Any remotely-accessible method has to handle arbitrary parameter values without ill effects. If it takes an NSString*, it has to survive being passed nil. If that causes a crash, it’s a denial-of-service attack. If it throws an exception, you have to make sure all of your code cleans up state on the way out, otherwise corrupted state could lead to denial of service or worse.
If a remotely-accessible method allocates nontrivial amounts of memory (like creating new objects), then a malicious peer could call it in an infinite loop and run your app out of memory, most likely crashing it. Another DOS attack.
It’s easy to fall into the assumption that a remote object behaves the way your implementation of it says it does. This isn’t true, in the malicious case, because an attacker could implement their own version of the same interface with arbitrary behavior. A particularly stupid example would be a RemoteClient interface with a boolean isLoggedIn property. You expect that this will return NO until you set it to YES, but what if someone implemented it to always return YES?

You can argue that this just calls for good unit testing and black-box testing as with any public API. Which is partly true; except that you can’t get away with simply stating that “nil values are not allowed for this parameter” or “the effect of calling this twice is undefined”. You have to expect anything. And worse, any bugs not found in testing are not just mundane customer-support issues, but potential priority-zero security holes that could cause really serious problems.
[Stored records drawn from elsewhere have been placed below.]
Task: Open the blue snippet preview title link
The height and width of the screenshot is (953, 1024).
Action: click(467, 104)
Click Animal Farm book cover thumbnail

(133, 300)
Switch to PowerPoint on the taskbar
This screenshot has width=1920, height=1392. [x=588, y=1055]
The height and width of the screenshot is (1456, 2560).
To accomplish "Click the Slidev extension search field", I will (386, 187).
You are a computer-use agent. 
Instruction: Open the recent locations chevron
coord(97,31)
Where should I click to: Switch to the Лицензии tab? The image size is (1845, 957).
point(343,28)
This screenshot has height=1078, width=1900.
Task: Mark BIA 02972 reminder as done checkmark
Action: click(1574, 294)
The end result of my experiences is that I don’t think I would use DO again. By the time you’ve refactored the API to be all-oneway, and written wrappers to delegate messaging to background threads, it doesn’t look like regular message-sends anymore. In other words, instead of writing

    result = [remoteObject doSomething: param using: param2];

by the time you’ve added the delegation, asynchrony and error handling you end up with something like:

    NSError *error;
    if (![dispatcher sendMessage: @selector(doSomething:withObject:) toObject: remoteObject withObject: param withObject: param2
            target: self action: @selector(didSomething:) error: &error])
        [self handleError: error];
    // now keep going while you wait for the -didSomething: call ...

    ...

    - (void) didSomething: (NSString*)result {
        //...now handle the result
    }

So you might as well use something lower-level to send the commands over the socket and save yourself a lot of complexity.